EXTRAIT À LIRE
Serge a grandi dans l’entreprise familiale aux côtés de ses deux sœurs cadettes, Denise et Danielle. Son père Ariel a cessé toute activité depuis janvier 1965 à cause d’une congestion cérébrale, mais reste président de la société. A l’âge de 29 ans, Serge se retrouve donc avec l’entière responsabilité de la cidrerie (technique, administration, gestion, finances, commercial…) et peut compter sur un personnel des plus compétents (une quinzaine de personnes plus les saisonniers). Tout en agissant dans la continuité de son père, il lui faut négocier le énième virage des progrès techniques. Pour assurer la pérennité de l’entreprise, il doit sécuriser les approvisionnement en pommes, anticiper la demande en constante évolution, répondre aux exigences grandissantes de la grande distribution… Pendant plus de 30 ans, il lancera de nouveaux produits (jus de raisin, boissons pétillantes) dans de nouveaux conditionnements (petites bouteilles, puis boite métal, brique carton, bouteille PET et cidre en fût), modernisera la cidrerie et développera des fabrications ou le conditionnement pour le compte de tiers (Sinalco, marques distributeurs, bière, bière sans alcool, jus de raisin cachère, suze tonic …).

La matière première

Face à des besoins croissants, la cidrerie élargit le périmètre de ses approvisionnements en pommes. Outre la Normandie, la Mayenne ou le Perche, les pommes proviennent de la région de Bourges, de la Marne, du Loiret, de l’Yonne ou de l’Aube … jusqu’à la Hongrie ou la Pologne les années de faibles récoltes. A partir de 1965, l’approvisionnement est complété par du jus de pommes concentré acheté en citerne à des cidriers de Normandie ou du Perche. A noter que les poirés complètent le dispositif, essentiellement pour « équilibrer » les cidres grâce à leur acidité élevée.

DONNÉES PRÉSENTÉES
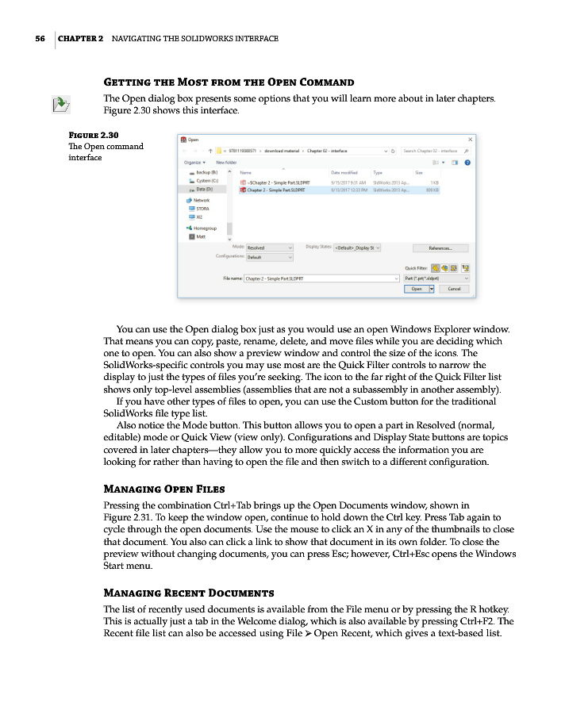Screen dimensions: 569x714
Task: Click the margin note arrow icon
Action: [x=60, y=104]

TÂCHES À RÉALISER
(a) Relevez, dans l'extrait consacré à la cidrerie, l'ensemble des nouveaux conditionnements mentionnés pour les produits lancés par Serge.
(b) Poursuivez l'extrait consacré à la cidrerie à partir de son dernier paragraphe.

RÉPONSES PAR TÂCHE
(a)
- petites bouteilles
- boite métal
- brique carton
- bouteille PET
- cidre en fût

(b)
Jacques de Toy

En novembre 1965, afin de compléter l’approvisionnement en pommes (ou en cidre) et développer les ventes, la cidrerie acquiert le fonds de commerce d’une petite cidrerie de Rouen dont la marque « Jacques de Toy » deviendra la marque principale de cidre bouché de la cidrerie sur le marché français.

Cette cidrerie vétuste était située en centre ville et n’offrait pas de perspectives de développement. Elle a cessé son activité à l’issue du bail en 1974, et une partie du personnel a été repris à Bellot : Jacques Michel (commercial), Roger Surplie (technique), Maxime Delarue … – SM

Optimisation de la production

A Bellot, Serge souhaite améliorer le rendement du pressurage de la pulpe et supprimer le travail pénible qui consistait à « faire les marcs ». Il fait donc l’acquisition d’une presse « Decouflé » et optimise le processus de fabrication. Après pesage, les pommes (ou poires) sont déchargées et stockées dans des silos comportant trois compartiments (pour différencier les provenances et/ou les variétés et les degrés de mûrissement). Acheminées ensuite par un courant d’eau circulant dans un caniveau jusqu’à un bac de réception, les pommes sont reprises par un élévateur (à godets) avec sur leur parcours un arrosage d’eau potable. Une râpe (broyeur) réduit la pomme en pulpe.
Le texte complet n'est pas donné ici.